§ **Exercise details**
Copy the lines below verbatim, from the line containing "How do I perform: Click the word Тема" to the line containing "(x=218, y=143)", including both of those lines.

:: Data in this exercise

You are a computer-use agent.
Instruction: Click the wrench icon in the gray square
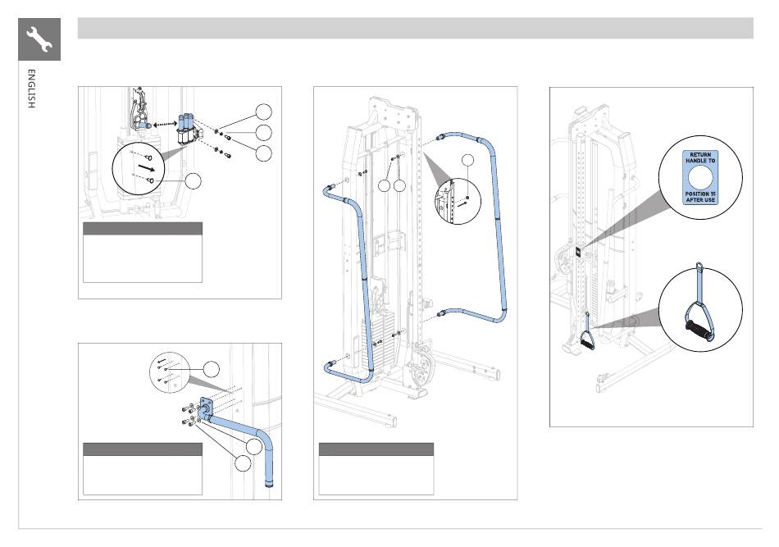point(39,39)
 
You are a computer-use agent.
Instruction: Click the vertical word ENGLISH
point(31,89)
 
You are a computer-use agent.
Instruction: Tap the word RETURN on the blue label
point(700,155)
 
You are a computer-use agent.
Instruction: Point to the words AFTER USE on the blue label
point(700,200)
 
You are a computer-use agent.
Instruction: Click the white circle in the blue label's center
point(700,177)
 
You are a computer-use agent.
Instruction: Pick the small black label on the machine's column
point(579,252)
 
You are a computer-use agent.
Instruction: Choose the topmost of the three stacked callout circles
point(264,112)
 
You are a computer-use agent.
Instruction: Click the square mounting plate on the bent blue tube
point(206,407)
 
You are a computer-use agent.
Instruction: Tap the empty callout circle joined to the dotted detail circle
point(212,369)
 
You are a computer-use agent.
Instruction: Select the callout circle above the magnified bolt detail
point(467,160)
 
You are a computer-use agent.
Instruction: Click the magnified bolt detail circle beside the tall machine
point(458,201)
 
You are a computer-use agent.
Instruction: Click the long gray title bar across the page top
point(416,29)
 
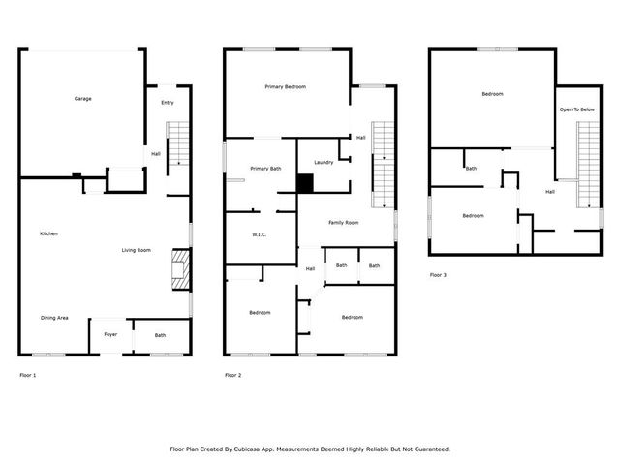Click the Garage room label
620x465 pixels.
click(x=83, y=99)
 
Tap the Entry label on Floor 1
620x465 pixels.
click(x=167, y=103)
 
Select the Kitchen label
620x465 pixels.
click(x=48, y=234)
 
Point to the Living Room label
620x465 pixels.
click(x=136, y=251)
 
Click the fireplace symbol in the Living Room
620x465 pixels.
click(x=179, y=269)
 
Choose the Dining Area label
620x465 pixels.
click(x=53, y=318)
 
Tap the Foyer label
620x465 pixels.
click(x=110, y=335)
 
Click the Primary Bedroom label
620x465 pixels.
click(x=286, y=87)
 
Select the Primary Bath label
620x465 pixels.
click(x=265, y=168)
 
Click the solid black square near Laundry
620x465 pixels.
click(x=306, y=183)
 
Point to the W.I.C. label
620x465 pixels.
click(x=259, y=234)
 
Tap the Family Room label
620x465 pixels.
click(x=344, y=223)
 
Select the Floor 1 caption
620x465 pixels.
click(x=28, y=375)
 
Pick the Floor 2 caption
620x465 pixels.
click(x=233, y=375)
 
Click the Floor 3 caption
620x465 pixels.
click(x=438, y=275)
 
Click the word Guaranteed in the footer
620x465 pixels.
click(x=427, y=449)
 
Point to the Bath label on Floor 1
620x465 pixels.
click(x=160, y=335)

::::
:: Data in this exercise

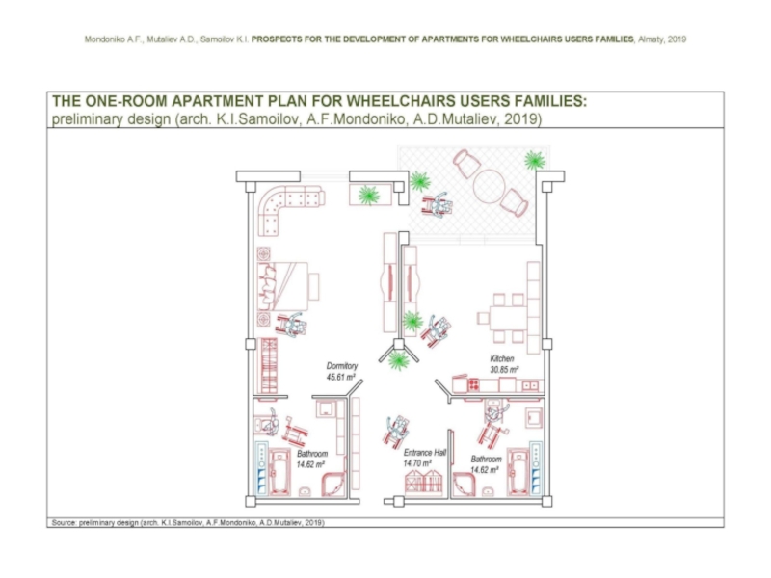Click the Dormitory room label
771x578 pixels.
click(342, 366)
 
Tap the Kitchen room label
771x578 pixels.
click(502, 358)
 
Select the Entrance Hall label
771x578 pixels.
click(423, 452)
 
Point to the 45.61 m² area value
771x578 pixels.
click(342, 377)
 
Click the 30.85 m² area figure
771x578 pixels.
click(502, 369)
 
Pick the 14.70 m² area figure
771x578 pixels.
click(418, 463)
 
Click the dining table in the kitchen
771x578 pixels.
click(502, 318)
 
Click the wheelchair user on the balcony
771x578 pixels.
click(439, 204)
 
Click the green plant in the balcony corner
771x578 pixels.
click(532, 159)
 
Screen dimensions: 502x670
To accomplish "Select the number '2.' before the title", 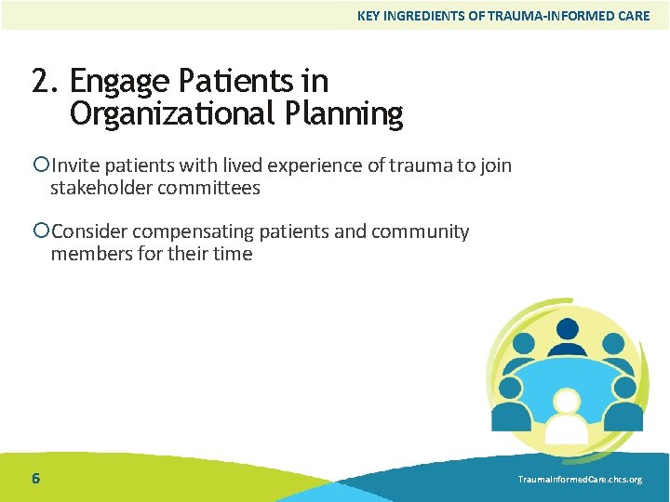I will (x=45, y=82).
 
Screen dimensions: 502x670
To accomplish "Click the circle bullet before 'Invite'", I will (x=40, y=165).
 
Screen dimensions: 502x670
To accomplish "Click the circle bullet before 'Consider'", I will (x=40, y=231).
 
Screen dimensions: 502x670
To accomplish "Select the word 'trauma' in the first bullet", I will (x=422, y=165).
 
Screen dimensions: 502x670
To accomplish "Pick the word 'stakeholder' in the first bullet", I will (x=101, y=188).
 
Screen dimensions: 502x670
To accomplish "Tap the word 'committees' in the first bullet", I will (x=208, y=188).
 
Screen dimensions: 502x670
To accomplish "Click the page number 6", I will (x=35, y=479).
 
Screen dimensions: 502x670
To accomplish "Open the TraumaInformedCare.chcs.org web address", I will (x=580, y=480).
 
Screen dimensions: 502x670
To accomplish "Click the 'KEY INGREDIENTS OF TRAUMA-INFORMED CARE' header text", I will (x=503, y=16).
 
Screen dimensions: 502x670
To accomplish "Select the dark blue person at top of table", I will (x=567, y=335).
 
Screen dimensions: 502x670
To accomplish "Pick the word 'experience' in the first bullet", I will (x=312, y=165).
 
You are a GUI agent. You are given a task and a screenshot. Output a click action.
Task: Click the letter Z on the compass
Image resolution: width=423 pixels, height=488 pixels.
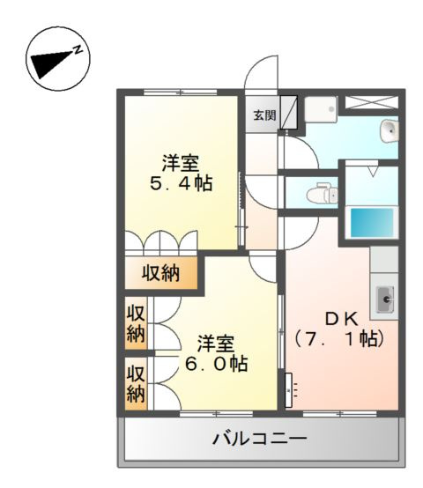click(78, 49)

::::
:: Data in this exercise

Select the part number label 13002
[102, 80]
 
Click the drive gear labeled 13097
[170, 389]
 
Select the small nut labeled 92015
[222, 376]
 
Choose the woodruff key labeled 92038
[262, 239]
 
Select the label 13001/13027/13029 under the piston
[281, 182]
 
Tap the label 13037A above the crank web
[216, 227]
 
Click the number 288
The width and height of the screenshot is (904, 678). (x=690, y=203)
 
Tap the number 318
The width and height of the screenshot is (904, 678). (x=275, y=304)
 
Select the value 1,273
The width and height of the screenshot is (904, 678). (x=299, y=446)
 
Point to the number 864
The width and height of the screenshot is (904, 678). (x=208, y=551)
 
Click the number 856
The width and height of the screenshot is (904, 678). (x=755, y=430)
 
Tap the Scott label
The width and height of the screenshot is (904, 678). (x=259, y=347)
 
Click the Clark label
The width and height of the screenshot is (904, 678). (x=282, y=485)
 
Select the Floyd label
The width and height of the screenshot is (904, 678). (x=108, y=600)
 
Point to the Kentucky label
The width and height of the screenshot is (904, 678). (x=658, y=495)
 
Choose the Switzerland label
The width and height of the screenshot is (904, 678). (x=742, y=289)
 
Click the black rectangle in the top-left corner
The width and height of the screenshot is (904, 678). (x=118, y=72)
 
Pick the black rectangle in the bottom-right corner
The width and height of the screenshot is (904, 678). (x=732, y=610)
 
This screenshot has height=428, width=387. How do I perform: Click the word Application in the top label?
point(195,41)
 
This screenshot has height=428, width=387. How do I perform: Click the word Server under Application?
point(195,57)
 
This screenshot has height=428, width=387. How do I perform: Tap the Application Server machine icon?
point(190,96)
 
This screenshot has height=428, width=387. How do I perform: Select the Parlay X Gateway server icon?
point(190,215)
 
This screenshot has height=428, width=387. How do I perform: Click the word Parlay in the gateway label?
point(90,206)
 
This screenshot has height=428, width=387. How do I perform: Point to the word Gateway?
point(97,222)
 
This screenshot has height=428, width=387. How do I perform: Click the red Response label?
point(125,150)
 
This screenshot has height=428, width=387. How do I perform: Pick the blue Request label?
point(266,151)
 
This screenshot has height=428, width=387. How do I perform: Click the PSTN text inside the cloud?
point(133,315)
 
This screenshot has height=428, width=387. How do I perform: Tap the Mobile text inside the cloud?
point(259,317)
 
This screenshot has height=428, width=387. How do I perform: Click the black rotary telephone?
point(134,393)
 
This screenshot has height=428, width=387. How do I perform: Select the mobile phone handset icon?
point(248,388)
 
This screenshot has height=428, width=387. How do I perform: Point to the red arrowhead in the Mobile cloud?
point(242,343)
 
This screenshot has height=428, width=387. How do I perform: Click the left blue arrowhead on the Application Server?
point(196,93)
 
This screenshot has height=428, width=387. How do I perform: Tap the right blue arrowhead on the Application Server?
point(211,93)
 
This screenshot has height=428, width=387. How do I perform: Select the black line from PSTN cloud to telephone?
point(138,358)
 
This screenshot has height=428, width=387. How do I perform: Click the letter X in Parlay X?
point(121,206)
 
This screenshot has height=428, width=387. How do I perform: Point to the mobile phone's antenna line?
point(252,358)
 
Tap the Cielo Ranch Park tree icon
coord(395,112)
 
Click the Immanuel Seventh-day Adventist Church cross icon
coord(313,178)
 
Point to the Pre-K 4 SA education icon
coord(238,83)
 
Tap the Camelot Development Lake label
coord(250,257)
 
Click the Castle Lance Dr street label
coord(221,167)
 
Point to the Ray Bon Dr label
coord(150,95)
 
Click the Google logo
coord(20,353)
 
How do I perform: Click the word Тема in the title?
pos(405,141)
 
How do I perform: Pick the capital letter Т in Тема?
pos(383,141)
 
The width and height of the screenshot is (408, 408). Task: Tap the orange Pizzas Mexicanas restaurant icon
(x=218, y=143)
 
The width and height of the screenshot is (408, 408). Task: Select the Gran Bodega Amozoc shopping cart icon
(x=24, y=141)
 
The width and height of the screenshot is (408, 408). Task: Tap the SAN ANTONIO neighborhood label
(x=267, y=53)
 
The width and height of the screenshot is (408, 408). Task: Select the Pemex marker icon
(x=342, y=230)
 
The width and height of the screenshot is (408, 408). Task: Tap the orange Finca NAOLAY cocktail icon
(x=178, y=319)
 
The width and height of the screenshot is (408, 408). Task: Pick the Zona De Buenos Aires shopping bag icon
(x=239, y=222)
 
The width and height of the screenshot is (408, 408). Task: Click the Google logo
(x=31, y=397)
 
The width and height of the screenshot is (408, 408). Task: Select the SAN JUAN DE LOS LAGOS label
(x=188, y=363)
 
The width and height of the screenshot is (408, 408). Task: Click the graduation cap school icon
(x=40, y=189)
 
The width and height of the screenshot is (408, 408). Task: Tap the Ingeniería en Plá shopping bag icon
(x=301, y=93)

::::

§ **Task answer**
How do I perform: Click the word Тема in the title?
pos(405,141)
 
How do I perform: Pick the capital letter Т in Тема?
pos(383,141)
 
The width and height of the screenshot is (408, 408). Task: Tap the orange Pizzas Mexicanas restaurant icon
(x=218, y=143)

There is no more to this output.